[Entries for pointing to words and elements]
***
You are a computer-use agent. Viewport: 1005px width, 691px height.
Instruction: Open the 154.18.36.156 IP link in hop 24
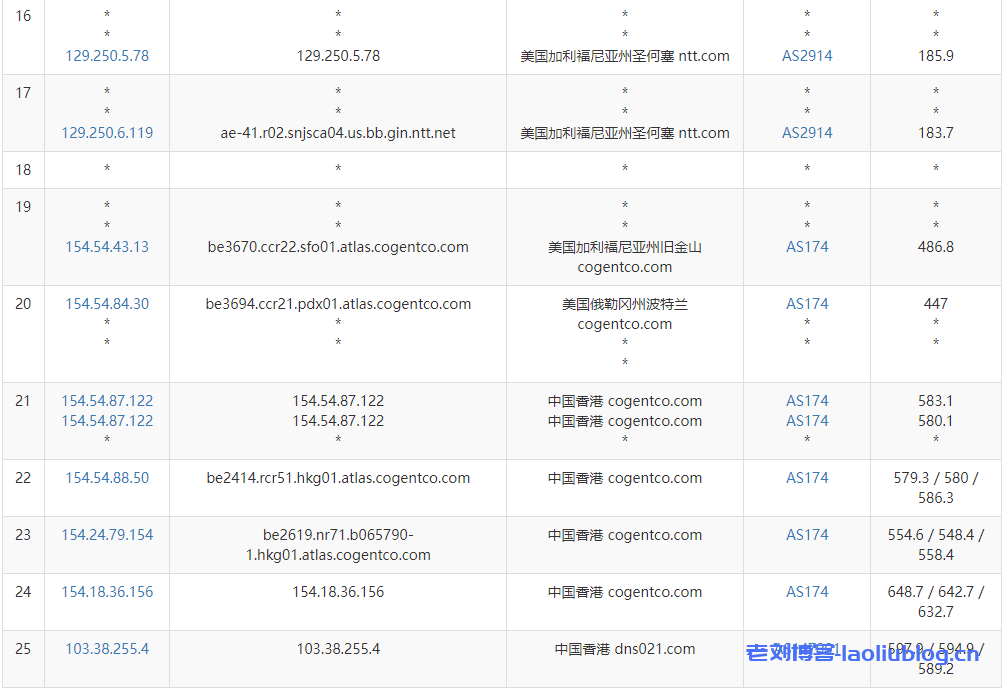tap(107, 592)
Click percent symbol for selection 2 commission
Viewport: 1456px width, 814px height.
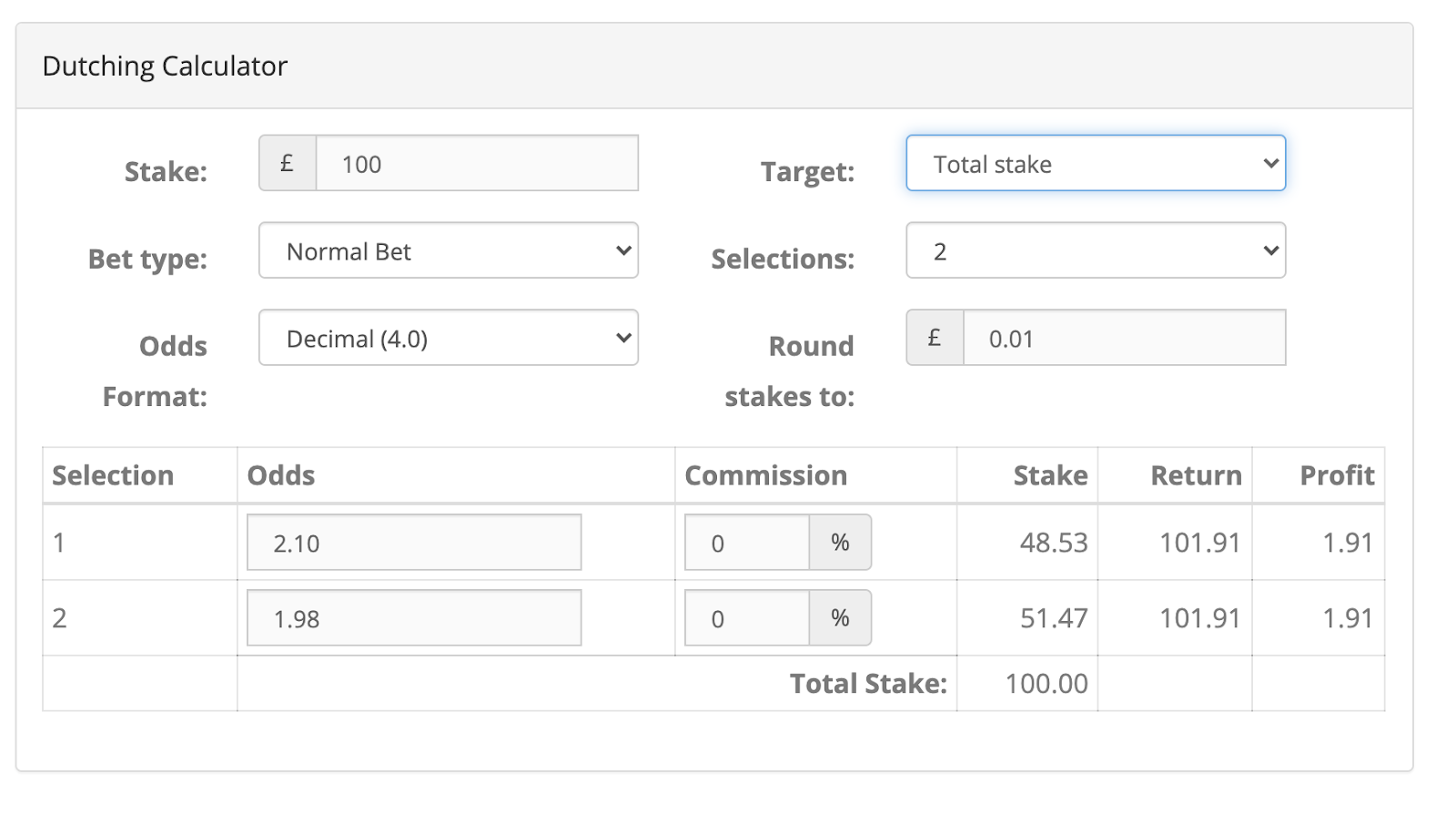point(840,618)
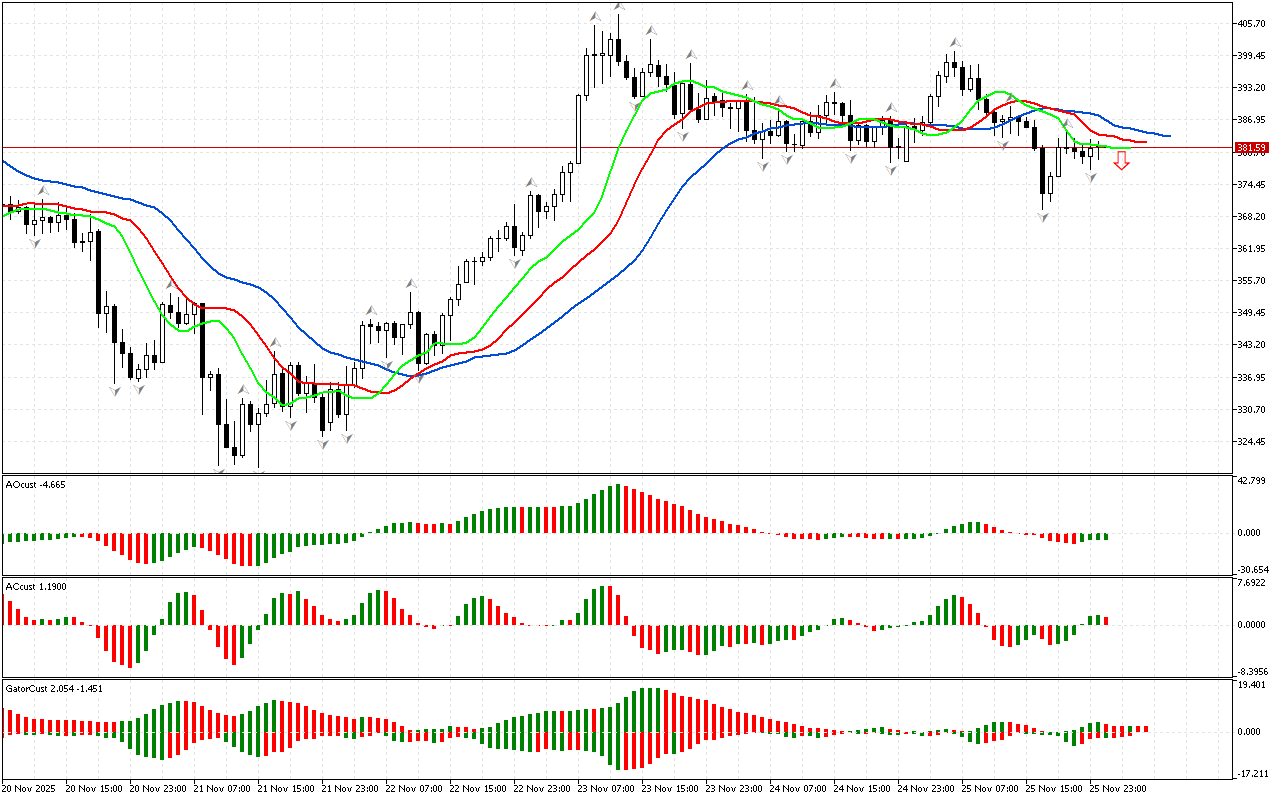The width and height of the screenshot is (1280, 800).
Task: Click the 19.401 scale value in GatorCust panel
Action: click(x=1251, y=686)
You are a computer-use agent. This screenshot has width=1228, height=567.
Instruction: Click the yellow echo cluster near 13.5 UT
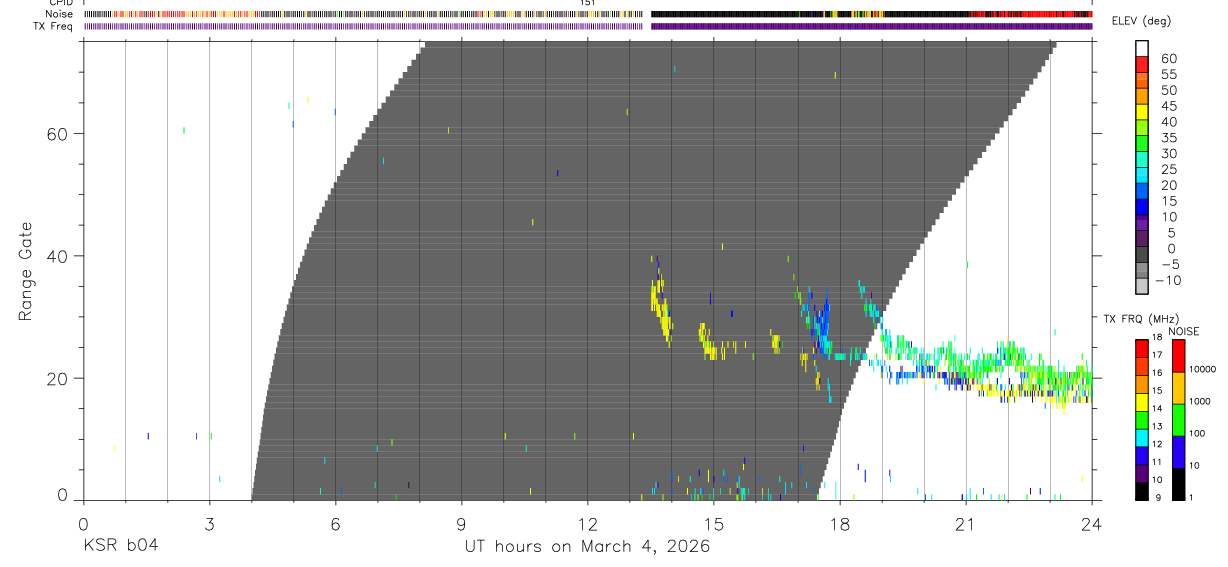(x=660, y=309)
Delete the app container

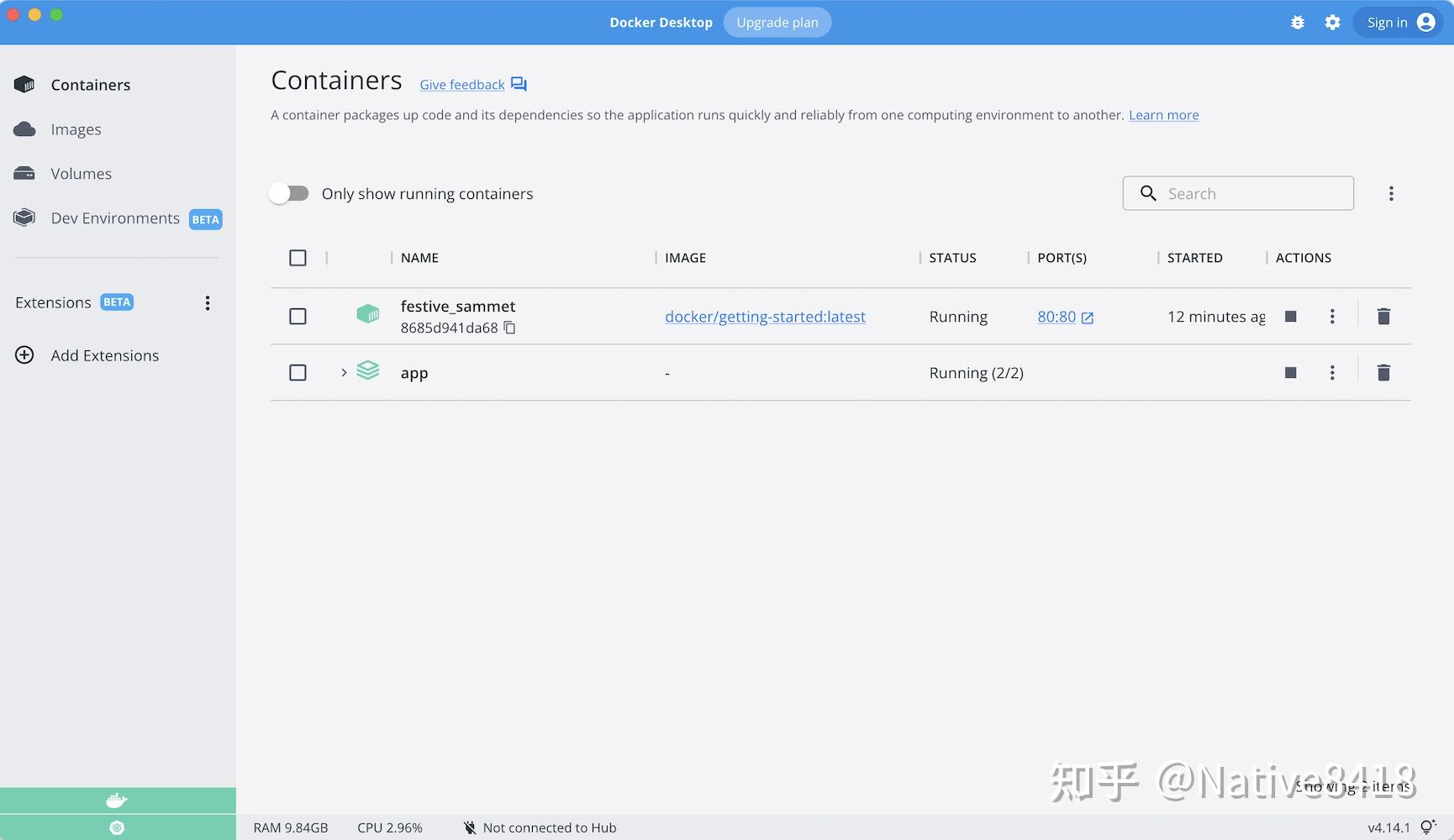coord(1383,372)
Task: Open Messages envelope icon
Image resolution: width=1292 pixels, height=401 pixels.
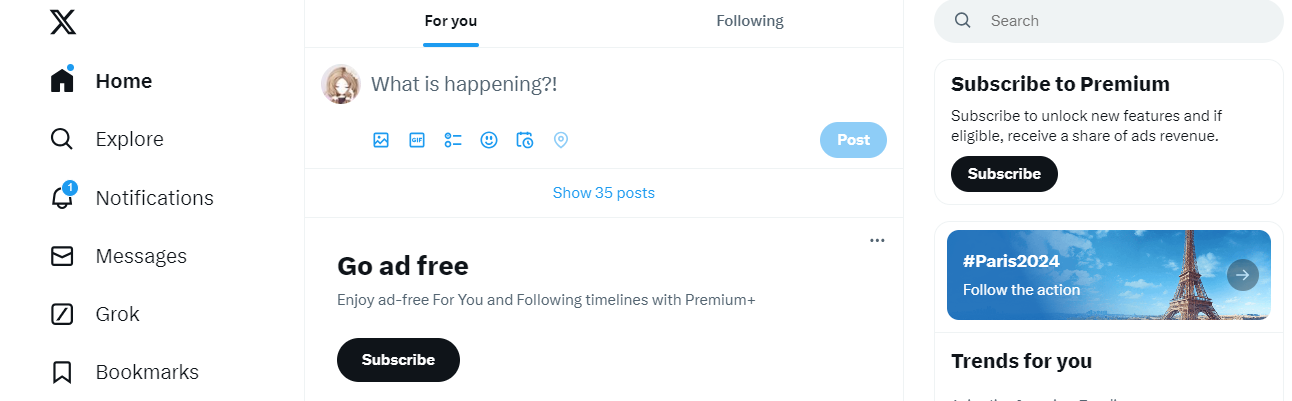Action: tap(62, 256)
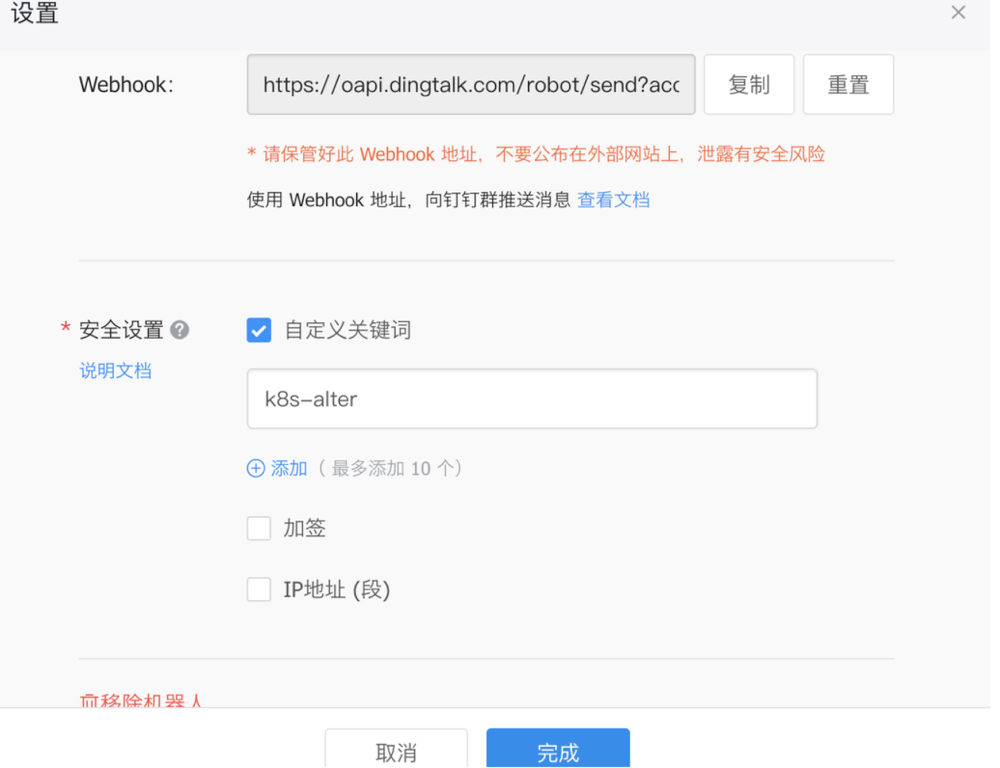Uncheck the blue keyword checkbox
This screenshot has width=1000, height=768.
258,330
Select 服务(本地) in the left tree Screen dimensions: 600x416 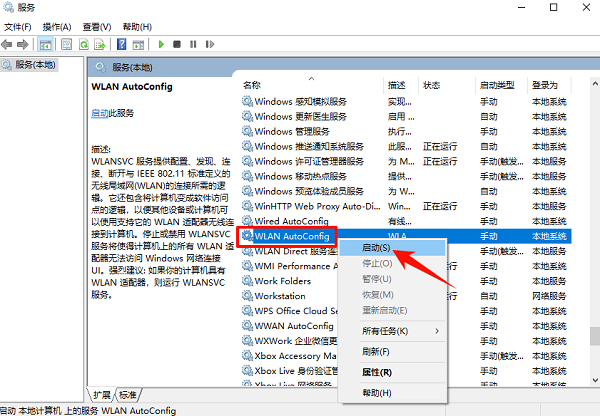click(x=34, y=65)
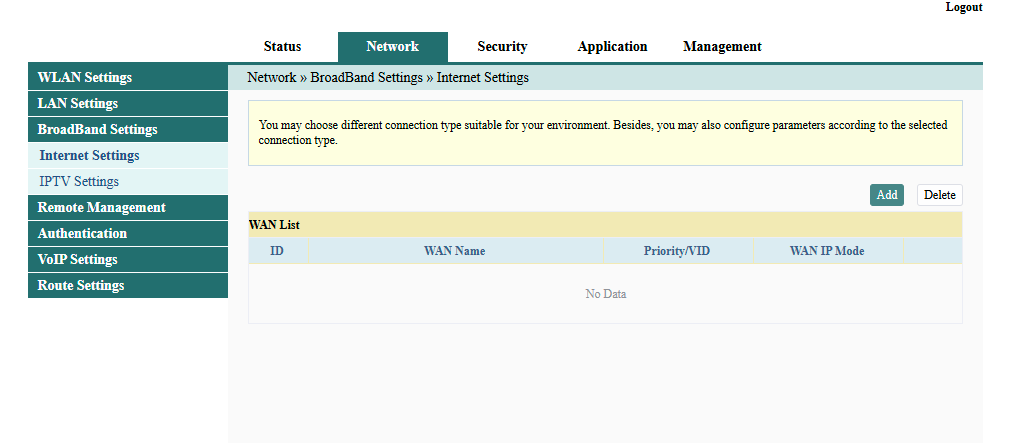Click the WAN IP Mode column header

826,251
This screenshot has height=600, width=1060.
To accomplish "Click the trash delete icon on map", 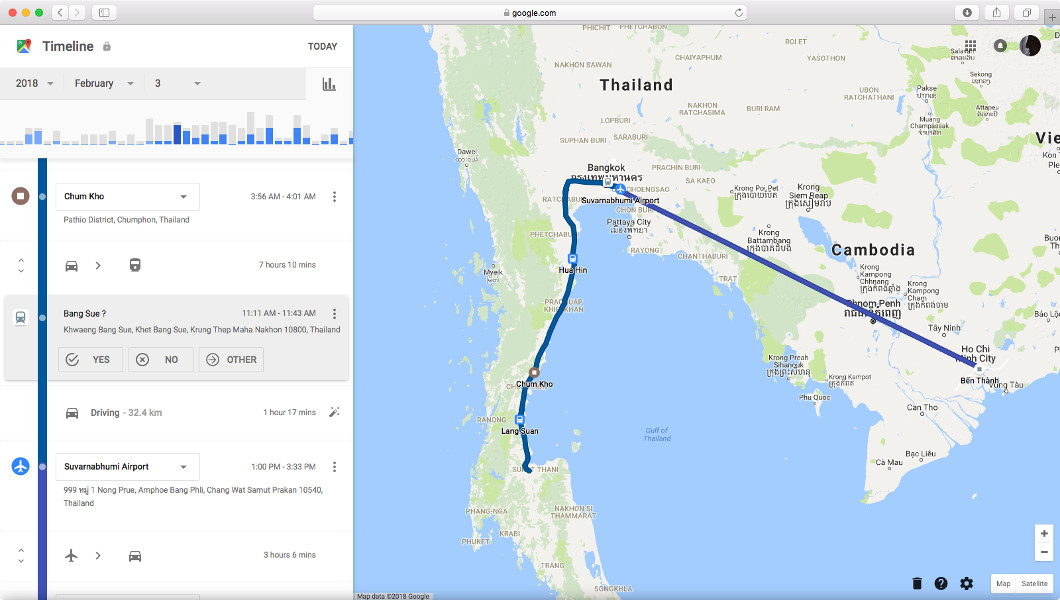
***
Turn the rows above, from their first line through the line containing "Action: click(x=1251, y=686)", inclusive, into a numbered list, omitting blank lines and leaving the pictures out.

1. You are a computer-use agent. Viewport: 1005px width, 691px height.
2. Instruction: Open the 154.18.36.156 IP link in hop 24
3. tap(107, 592)
4. Click percent symbol for selection 2 commission
5. Viewport: 1456px width, 814px height.
6. point(840,618)
7. The width and height of the screenshot is (1280, 800).
8. Task: Click the 19.401 scale value in GatorCust panel
9. Action: click(x=1251, y=686)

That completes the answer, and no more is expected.